TEXT BLOCK:
□ □ □

On the treatment of thermal effects in the equation of state on neutron star merger remnants

This study utilizes long-term numerical-relativity simulations with fully tabulated finite-temperature equations of state to demonstrate that thermal treatment significantly influences the late-time gravitational-wave frequency evolution and convective stability of neutron star merger remnants, thereby challenging established quasi-universal relations and confirming the excitation of inertial modes detectable by future third-generation observatories.

The Gist

Imagine two neutron stars—cosmic behemoths so dense that a teaspoon of their material would weigh a billion tons on Earth—spiraling toward each other. They crash, merge, and create a chaotic, super-hot remnant. This event is one of the most violent in the universe, and it sings a song in the fabric of spacetime called a gravitational wave.

□ □ □

INFORMATION SUPPLIED:
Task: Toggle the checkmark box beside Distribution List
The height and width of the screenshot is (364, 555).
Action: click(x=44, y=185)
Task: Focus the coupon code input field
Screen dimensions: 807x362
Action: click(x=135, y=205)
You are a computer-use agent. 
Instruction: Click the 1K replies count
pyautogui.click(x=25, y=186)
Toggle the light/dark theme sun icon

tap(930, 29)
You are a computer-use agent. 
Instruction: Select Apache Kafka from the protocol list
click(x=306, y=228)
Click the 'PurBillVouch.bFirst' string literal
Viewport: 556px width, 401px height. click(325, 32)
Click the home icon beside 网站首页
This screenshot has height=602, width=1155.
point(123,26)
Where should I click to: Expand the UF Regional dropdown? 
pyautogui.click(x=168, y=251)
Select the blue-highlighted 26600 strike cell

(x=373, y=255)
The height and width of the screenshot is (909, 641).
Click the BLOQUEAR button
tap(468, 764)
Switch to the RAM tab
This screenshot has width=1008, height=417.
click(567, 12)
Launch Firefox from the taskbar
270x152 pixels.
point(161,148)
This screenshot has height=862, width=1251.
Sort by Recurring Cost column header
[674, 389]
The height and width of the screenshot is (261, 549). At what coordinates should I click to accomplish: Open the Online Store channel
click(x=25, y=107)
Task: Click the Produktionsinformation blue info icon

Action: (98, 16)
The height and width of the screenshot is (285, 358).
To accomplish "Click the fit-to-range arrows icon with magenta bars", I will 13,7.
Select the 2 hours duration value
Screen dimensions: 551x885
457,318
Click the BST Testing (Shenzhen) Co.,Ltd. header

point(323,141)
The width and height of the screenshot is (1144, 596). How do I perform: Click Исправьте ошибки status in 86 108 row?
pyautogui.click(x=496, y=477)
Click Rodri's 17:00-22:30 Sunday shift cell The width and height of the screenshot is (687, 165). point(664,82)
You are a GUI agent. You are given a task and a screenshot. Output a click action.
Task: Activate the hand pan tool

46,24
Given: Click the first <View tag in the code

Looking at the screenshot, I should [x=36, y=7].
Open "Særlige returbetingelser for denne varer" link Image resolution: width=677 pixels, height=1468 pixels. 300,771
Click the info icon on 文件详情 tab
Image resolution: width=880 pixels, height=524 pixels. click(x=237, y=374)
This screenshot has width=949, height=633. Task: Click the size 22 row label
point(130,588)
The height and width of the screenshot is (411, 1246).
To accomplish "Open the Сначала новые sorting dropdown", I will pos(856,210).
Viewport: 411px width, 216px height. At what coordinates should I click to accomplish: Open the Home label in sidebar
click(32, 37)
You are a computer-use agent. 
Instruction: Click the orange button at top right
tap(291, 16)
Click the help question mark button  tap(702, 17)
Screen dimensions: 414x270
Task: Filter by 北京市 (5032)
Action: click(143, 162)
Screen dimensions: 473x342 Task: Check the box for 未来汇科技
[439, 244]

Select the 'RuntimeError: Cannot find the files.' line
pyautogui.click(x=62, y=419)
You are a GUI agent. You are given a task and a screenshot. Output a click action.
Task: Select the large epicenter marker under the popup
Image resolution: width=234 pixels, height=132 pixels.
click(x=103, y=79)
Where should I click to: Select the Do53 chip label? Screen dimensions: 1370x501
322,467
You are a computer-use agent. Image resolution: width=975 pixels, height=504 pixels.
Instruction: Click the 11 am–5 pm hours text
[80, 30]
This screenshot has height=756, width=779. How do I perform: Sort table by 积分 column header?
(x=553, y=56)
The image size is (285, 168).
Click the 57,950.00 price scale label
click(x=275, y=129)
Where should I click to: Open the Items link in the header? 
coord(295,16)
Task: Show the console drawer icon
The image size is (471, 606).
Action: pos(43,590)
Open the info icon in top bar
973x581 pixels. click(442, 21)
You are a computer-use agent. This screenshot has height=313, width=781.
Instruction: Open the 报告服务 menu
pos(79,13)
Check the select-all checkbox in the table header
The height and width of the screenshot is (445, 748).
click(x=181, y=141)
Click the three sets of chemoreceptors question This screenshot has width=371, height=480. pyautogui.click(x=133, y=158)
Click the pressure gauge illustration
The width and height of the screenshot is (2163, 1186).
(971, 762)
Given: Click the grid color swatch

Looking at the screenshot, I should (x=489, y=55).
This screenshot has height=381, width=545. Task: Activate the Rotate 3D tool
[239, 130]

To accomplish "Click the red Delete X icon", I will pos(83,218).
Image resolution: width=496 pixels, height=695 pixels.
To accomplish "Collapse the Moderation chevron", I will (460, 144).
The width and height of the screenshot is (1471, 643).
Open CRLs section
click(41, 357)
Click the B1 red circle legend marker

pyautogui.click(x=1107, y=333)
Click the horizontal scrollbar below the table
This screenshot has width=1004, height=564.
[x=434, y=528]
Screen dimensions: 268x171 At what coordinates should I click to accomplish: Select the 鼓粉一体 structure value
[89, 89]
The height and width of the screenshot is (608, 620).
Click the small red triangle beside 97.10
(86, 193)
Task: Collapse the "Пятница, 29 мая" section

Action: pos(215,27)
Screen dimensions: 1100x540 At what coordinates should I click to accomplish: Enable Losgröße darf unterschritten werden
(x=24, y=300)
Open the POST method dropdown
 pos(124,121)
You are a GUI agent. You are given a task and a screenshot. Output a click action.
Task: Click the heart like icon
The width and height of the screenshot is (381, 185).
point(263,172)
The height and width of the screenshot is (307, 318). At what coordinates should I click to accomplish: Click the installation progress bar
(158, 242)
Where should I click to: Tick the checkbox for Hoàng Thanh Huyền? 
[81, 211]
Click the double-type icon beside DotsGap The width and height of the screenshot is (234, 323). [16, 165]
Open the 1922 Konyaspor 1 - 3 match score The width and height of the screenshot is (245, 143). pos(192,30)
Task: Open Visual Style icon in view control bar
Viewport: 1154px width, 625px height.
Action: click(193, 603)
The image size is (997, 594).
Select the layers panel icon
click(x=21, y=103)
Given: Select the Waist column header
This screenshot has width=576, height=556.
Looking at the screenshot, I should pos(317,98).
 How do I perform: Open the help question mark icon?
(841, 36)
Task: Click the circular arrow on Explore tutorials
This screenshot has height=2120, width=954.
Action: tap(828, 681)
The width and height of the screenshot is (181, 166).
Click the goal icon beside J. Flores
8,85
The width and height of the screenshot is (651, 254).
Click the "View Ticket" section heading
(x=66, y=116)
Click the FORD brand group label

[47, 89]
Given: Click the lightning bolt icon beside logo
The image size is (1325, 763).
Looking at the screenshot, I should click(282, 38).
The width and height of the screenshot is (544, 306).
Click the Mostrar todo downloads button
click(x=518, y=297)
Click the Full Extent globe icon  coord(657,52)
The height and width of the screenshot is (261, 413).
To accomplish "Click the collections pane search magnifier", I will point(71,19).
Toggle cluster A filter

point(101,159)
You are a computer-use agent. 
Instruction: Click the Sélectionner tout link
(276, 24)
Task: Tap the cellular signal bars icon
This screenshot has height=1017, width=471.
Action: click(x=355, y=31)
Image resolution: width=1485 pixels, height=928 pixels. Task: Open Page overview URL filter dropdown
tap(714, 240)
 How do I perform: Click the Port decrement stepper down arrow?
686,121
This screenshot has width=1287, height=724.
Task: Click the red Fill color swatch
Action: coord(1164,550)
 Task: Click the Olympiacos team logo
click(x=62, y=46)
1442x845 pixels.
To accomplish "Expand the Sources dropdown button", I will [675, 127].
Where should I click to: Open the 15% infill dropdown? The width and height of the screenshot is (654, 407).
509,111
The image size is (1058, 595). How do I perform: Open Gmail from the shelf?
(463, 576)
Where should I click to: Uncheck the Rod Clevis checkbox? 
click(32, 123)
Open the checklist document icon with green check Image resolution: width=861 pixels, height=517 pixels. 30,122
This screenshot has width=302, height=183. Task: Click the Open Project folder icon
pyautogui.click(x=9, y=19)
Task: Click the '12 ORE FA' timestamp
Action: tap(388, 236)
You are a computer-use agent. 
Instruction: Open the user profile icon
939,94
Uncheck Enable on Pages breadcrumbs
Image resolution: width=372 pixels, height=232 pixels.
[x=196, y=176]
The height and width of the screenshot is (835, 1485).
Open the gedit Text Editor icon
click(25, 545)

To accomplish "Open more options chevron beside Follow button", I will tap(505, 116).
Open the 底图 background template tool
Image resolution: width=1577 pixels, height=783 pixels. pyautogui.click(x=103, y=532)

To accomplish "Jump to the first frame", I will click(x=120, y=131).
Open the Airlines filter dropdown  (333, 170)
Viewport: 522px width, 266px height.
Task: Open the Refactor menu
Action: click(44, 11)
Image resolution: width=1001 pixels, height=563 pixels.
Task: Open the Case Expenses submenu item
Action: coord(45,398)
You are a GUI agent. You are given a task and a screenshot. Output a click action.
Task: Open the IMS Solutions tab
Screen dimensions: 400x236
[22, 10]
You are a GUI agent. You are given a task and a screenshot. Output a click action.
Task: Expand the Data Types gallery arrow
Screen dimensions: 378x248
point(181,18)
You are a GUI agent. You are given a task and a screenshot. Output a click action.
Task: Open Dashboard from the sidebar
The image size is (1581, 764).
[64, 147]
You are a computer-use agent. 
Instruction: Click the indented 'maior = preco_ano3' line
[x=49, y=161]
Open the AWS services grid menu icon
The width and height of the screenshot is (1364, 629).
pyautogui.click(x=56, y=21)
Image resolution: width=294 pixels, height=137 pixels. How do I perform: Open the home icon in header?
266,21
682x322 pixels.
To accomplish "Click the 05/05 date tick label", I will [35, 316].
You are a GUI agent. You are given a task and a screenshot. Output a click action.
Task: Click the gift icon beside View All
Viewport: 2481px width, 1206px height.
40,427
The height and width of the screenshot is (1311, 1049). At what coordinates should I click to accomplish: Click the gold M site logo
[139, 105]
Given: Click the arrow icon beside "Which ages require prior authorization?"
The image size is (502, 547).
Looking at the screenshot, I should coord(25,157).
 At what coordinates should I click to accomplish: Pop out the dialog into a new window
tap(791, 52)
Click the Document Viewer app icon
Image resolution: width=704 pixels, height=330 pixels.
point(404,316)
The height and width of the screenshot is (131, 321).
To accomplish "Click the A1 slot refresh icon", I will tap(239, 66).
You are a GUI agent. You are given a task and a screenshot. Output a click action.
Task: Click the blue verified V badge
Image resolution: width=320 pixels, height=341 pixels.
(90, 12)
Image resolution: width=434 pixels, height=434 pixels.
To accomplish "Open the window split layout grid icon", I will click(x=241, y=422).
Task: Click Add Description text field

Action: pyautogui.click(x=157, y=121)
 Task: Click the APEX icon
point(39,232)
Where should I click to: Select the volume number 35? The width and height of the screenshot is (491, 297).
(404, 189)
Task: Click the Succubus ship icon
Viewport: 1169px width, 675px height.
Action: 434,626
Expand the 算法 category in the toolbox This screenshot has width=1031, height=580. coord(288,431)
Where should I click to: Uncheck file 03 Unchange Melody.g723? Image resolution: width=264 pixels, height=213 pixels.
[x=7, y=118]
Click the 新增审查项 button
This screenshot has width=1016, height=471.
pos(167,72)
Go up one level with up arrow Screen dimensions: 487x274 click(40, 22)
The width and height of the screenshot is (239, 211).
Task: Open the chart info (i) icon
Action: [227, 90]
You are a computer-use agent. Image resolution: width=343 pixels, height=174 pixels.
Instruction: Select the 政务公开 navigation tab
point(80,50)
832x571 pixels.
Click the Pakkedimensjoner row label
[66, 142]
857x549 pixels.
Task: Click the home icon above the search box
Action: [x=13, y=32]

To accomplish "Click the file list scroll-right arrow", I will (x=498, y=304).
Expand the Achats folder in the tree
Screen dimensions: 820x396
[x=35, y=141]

□ □ □

WRITTEN TASKS:
(1) Decide whether each statement agrees with the text on neutron star merger remnants: (a) the study relies on simulations that use fully tabulated finite-temperature equations of state; (b) the study supports established quasi-universal relations; (c) a teaspoon of neutron star material would weigh a million tons on Earth. For each one, answer yes or no and quote the words of the text that settle it.
(2) Extend the text on neutron star merger remnants by continuing it from its final sentence.

EXPECTED RESULTS:
(1)
(a) Yes: "long-term numerical-relativity simulations with fully tabulated finite-temperature equations of state"
(b) No: "thereby challenging established quasi-universal relations"
(c) No: "a teaspoon of their material would weigh a billion tons on Earth"

(2)
Scientists want to listen to this song to understand the "recipe" of neutron stars. But to do that, they need to run computer simulations. The problem is, how you cook the "thermal ingredients" (heat and pressure) in your simulation changes the outcome.

This paper is like a culinary showdown between two different ways of cooking the same dish: The "Full Recipe" (Tabulated EOS) vs. The "Shortcut Recipe" (Hybrid EOS).

The Two Cooking Methods

1. The Shortcut (Hybrid EOS): This is the method most scientists have used for a long time. Imagine you are making a complex stew. Instead of tracking every single vegetable and spice, you say, "Okay, the cold part is a solid block, and the hot part is just like steam." It's a simplification. It's fast, easy to calculate, and usually good enough.
2. The Full Recipe (Tabulated EOS): This is the new, more rigorous method. Here, the computer tracks the actual physics of the hot, dense matter. It knows exactly how the "spices" (particles) interact when they are super-heated and squeezed. It's computationally expensive (like cooking a 12-course meal), but it's much more accurate.

What Happened When They Compared Them?

The researchers ran simulations of neutron star crashes using both methods and waited to see what happened. Here are the key findings, translated into everyday terms:

1. The "Survival of the Fittest" (Will it collapse?)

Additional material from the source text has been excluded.